* **Supplied text**

After a recent live Twitter chat, I received a message from a member of my PLN asking for help. Here is the specific message:
I feel that many of the resources available to help teachers fine tune their projects are too clunky. How do I help them evaluate their practice? I am honestly looking for a ‘hacky’ way to evaluate project versus PBL.
From the coaching perspective, I am wary of using the word “evaluate.” The fear of “getting it wrong” is a major symptom of PBL Paralysis (read more about PBL Paralysis here), which can keep teachers from taking instructional risks. However, interest in continually reflecting on and refining our practice is what separates good teachers from great teachers. When pausing for reflection, questions are always the best place to start. So, here are the five questions I suggest to drive discussions regarding PBL:
- When does the learning occur?
- Who assesses the learning?
- Who is the audience?

* **Records**
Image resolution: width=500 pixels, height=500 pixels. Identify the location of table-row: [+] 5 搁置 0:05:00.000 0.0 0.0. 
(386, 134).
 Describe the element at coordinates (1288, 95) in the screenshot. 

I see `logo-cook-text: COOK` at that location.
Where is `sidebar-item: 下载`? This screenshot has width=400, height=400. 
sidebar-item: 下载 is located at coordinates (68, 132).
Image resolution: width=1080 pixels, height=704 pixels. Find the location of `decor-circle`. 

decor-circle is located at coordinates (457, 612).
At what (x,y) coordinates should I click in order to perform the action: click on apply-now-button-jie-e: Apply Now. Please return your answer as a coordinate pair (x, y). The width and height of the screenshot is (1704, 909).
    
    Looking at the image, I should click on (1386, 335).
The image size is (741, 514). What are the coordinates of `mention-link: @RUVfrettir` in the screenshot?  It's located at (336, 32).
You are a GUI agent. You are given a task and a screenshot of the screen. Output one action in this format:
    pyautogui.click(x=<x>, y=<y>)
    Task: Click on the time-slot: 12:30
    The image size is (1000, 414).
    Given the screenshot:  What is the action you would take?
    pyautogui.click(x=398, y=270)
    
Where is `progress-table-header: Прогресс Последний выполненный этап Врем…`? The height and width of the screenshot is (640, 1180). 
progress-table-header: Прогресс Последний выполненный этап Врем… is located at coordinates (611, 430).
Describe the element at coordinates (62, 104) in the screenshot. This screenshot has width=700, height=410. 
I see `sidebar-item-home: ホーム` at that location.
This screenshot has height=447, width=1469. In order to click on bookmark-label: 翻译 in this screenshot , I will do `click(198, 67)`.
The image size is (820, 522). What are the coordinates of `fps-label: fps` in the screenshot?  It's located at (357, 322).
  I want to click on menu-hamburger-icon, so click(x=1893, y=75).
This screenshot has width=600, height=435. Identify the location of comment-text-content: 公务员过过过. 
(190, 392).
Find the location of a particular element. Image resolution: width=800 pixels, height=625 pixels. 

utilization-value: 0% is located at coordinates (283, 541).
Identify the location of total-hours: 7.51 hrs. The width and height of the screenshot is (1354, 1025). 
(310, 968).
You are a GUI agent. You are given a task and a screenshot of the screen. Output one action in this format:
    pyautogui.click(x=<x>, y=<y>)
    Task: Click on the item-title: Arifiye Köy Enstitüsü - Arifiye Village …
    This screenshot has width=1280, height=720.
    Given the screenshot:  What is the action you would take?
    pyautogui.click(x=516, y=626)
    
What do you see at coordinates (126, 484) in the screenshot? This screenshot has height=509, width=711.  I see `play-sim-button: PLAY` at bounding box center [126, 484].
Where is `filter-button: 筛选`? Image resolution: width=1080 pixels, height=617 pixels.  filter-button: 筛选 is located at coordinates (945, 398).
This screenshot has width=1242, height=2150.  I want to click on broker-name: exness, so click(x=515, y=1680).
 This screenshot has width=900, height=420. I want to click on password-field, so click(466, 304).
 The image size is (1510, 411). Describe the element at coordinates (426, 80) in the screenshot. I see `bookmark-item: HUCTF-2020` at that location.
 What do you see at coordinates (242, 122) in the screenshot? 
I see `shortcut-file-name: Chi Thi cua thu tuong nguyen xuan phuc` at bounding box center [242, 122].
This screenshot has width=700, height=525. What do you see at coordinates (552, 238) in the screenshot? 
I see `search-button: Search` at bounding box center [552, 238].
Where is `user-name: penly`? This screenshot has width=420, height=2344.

* **Assigned task**
Copy out each question that the PBL coaching text presents as a bulleted line.

* **Completed exercise**
- When does the learning occur?
- Who assesses the learning?
- Who is the audience?